Task directions: Your task is to copy the lines of the data below from the line holding "Task: Click the search magnifier button" through the line holding "The height and", inclusive, exactly and with nothing added.

+++ Task input +++

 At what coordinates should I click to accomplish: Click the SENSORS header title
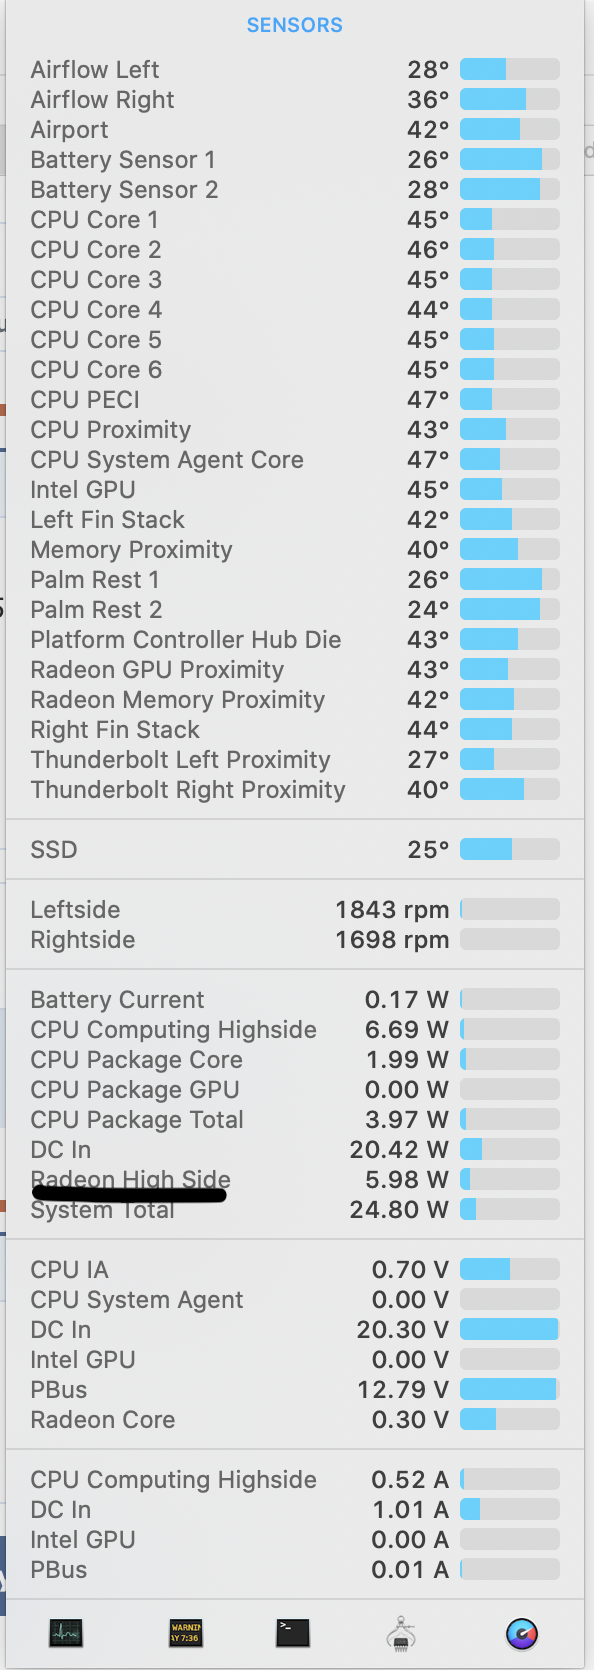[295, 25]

+++
+++ Task input +++

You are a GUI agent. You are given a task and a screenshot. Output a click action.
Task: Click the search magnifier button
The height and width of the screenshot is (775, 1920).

+++

Your solution:
Task: Click the search magnifier button
The height and width of the screenshot is (775, 1920).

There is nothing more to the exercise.